What the task requires ▸
In the hiking essay, what did the dad take out of his backpack at the summit of the 46th mountain?
START Document excerpt
And so I put one foot in front of the other, on the path in front of me. Just like we had so many times before. We hiked in silence for a while, up and up. We stopped a lot. I felt tired and heavy.

With the summit in sight, we picked up the pace, climbing faster and faster, ahead of my dad. I turned around once to make sure I hadn't missed a turn and he pointed past me, forward. And finally, there we were, on the top of the 46th mountain. "We made it." I said, catching my breath. "You made it," my dad replied, taking a bottle of champagne from his backpack. On the way down, I felt different, changed. Half a lifetime later, I still do. I later earned a Bachelor of Science degree in Human Development, but I skipped my graduation. I moved to Vermont and married a great guy. We eloped in the backyard of the Justice of the Peace. We have three beautiful kids. I have a community, and work, that I love. And I found it all through a series of unconventional choices. I love and respect tradition, I've just never been very good at following it. I'm still not an official "46er." I don't have the patch, or a finisher number. I never completed the required journal of my hikes. I meant to, but after a few years my original notes were scattered, then mostly lost. Eventually, I'll finish the paperwork. For myself. For my dad. So that he truly knows how important those 46 mountains are to me, and to thank him for putting me on the trail, again and again. But in the meantime, I wrote this.
END Document excerpt
START Material shown
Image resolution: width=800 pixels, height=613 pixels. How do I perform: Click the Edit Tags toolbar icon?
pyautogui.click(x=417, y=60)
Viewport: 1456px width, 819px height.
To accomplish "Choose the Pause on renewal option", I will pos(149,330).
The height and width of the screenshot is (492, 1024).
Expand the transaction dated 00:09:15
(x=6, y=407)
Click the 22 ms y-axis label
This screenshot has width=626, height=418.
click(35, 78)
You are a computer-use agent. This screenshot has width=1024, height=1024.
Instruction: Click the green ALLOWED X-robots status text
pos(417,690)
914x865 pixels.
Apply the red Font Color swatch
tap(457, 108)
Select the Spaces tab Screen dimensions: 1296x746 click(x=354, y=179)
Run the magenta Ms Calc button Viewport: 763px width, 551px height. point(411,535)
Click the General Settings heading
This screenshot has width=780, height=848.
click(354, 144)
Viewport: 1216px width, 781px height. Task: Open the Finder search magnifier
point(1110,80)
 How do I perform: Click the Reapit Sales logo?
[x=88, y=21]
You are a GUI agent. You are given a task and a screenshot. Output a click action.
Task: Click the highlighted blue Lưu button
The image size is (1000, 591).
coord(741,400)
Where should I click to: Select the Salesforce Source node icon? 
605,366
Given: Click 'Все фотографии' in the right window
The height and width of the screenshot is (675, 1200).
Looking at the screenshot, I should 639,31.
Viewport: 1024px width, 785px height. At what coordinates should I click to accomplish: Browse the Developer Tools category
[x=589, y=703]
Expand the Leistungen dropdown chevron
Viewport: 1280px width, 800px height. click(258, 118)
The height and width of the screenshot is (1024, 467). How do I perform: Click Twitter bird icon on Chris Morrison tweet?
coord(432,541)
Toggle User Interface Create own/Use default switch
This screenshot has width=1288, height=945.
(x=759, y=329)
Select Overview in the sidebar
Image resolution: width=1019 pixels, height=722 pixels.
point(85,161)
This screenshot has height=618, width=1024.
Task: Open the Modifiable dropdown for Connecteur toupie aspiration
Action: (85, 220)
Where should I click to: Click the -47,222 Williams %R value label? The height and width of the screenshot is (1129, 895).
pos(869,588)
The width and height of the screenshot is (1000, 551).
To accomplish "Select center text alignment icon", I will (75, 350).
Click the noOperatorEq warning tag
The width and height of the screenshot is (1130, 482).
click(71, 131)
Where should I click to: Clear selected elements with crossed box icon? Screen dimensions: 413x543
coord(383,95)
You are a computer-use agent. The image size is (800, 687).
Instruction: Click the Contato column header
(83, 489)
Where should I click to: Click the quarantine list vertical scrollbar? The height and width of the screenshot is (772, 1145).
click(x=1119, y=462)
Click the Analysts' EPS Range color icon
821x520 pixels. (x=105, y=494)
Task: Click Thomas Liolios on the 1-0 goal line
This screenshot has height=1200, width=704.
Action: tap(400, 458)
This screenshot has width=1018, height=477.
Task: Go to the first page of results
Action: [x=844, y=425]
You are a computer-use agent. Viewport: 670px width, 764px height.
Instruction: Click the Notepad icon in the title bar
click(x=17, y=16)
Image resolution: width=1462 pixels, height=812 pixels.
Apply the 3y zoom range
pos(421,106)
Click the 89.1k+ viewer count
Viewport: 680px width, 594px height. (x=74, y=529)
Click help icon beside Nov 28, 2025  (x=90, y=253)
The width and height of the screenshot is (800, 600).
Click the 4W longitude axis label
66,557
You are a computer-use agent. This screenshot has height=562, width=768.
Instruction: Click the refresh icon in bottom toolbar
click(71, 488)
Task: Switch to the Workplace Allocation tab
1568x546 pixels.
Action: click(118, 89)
END Material shown
Exercise output ▸
A bottle of champagne.